Some ideas: select the weather station with maximum elevation; look at the correlation between temperature and wind speed; look at the correlation between temperature and wind speed with hour and day of the month.
highest <- met[elev == max(met$elev, na.rm = TRUE)]
summary(highest[ , .(elev, lat, lon, month, day, hour, min, temp, wind.sp)])
## elev lat lon month day
## Min. :4113 Min. :39.8 Min. :-105.8 Min. :8 Min. : 1.0
## 1st Qu.:4113 1st Qu.:39.8 1st Qu.:-105.8 1st Qu.:8 1st Qu.: 8.0
## Median :4113 Median :39.8 Median :-105.8 Median :8 Median :16.0
## Mean :4113 Mean :39.8 Mean :-105.8 Mean :8 Mean :16.1
## 3rd Qu.:4113 3rd Qu.:39.8 3rd Qu.:-105.8 3rd Qu.:8 3rd Qu.:24.0
## Max. :4113 Max. :39.8 Max. :-105.8 Max. :8 Max. :31.0
##
## hour min temp wind.sp
## Min. : 0.00 Min. : 6.00 Min. : 1.00 Min. : 0.000
## 1st Qu.: 6.00 1st Qu.:13.00 1st Qu.: 6.00 1st Qu.: 4.100
## Median :12.00 Median :36.00 Median : 8.00 Median : 6.700
## Mean :11.66 Mean :34.38 Mean : 8.13 Mean : 7.245
## 3rd Qu.:18.00 3rd Qu.:53.00 3rd Qu.:10.00 3rd Qu.: 9.800
## Max. :23.00 Max. :59.00 Max. :15.00 Max. :21.100
## NA's :168
You can compute the correlations individually . . .
cor(highest$temp, highest$wind.sp, use = "complete")
## [1] -0.09373843
cor(highest$temp, highest$hour, use = "complete")
## [1] 0.4397261
cor(highest$wind.sp, highest$day, use = "complete")
## [1] 0.3643079
cor(highest$wind.sp, highest$hour, use = "complete")
## [1] 0.08807315
cor(highest$temp, highest$day, use = "complete")
## [1] -0.003857766
or in a table. (The correlation between day and hour is meaningless.)
cor(highest[ , .(temp, wind.sp, day, hour)], use = "complete")
## temp wind.sp day hour
## temp 1.000000000 -0.09373843 -0.006130763 0.435680110
## wind.sp -0.093738431 1.00000000 0.364307915 0.088073152
## day -0.006130763 0.36430791 1.000000000 -0.004546462
## hour 0.435680110 0.08807315 -0.004546462 1.000000000
We should look at the distributions of all of the key variables to make sure there are no remaining issues with the data.
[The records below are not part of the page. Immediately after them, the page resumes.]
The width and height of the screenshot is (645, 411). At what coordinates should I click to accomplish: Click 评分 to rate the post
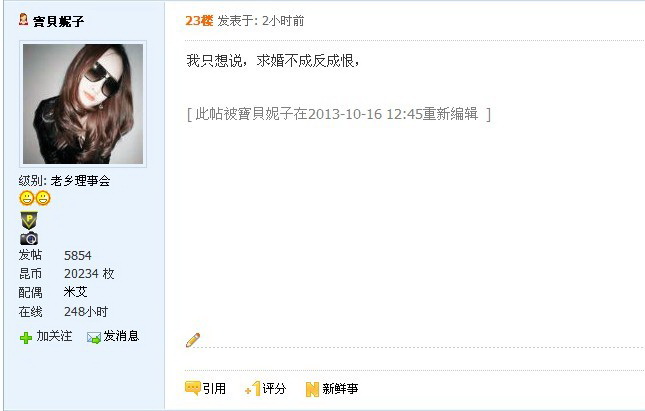274,388
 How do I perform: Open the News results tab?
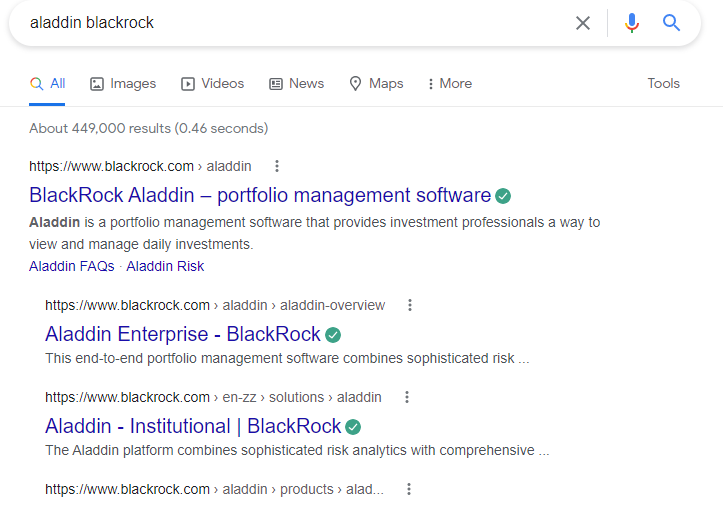296,84
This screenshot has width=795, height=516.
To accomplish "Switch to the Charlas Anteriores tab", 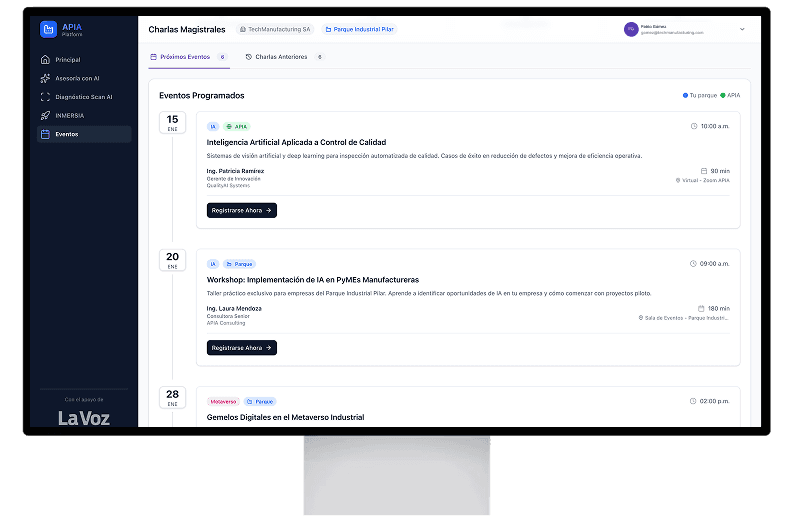I will point(284,57).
hist(met$elev, breaks=100)
hist(met$temp)
hist(met$wind.sp)
One thing we should consider for later analyses is to log transform wind speed and elevation as the are very skewed.
hist(log(met$elev))
## Warning in log(met$elev): NaNs produced
hist(log(met$wind.sp))
Look at where the weather station with highest elevation is located.
leaflet(highest) %>%
addProviderTiles('OpenStreetMap') %>%
addCircles(lat = ~lat, lng = ~lon,
opacity = 1, fillOpacity = 1, radius = 100)
Look at the time series of temperature and wind speed at this location. For this we will need to create a date-time variable for the x-axis.
library(lubridate)
highest$date <- with(highest, ymd_h(paste(year, month, day, hour, sep= ' ')))
summary(highest$date)
## Min. 1st Qu.
## "2019-08-01 00:00:00.0000" "2019-08-08 11:00:00.0000"
## Median Mean
## "2019-08-16 22:00:00.0000" "2019-08-16 14:09:56.8823"
## 3rd Qu. Max.
## "2019-08-24 11:00:00.0000" "2019-08-31 22:00:00.0000"
highest <- highest[order(date)]
head(highest[ , .(date, year, month, day, hour)])
## date year month day hour
## 1: 2019-08-01 00:00:00 2019 8 1 0
## 2: 2019-08-01 00:00:00 2019 8 1 0
## 3: 2019-08-01 01:00:00 2019 8 1 1
## 4: 2019-08-01 01:00:00 2019 8 1 1
## 5: 2019-08-01 01:00:00 2019 8 1 1
## 6: 2019-08-01 02:00:00 2019 8 1 2
With the date-time variable we can plot the time series of temperature and wind speed.
plot(highest$date, highest$temp, type = 'l')
plot(highest$date, highest$wind.sp, type = 'l')
To highlight daily patterns of the temperature, we may consider overlaying daily temperatures or plotting their averages, min, and max over a day.
ggplot(highest, aes(x = hour, y = temp, group = day)) +
theme_minimal() +
geom_line()
highest |>
group_by(hour) |>
summarise(mean_temp = mean(temp), max_temp = max(temp), min_temp = min(temp)) |>
ggplot(aes(x = hour, y = mean_temp)) +
theme_minimal() +
geom_ribbon(aes(ymin = min_temp, ymax = max_temp),
alpha = .5, fill = "lightgrey") +
geom_line()
You will have more chances to explore different plots throughout the course.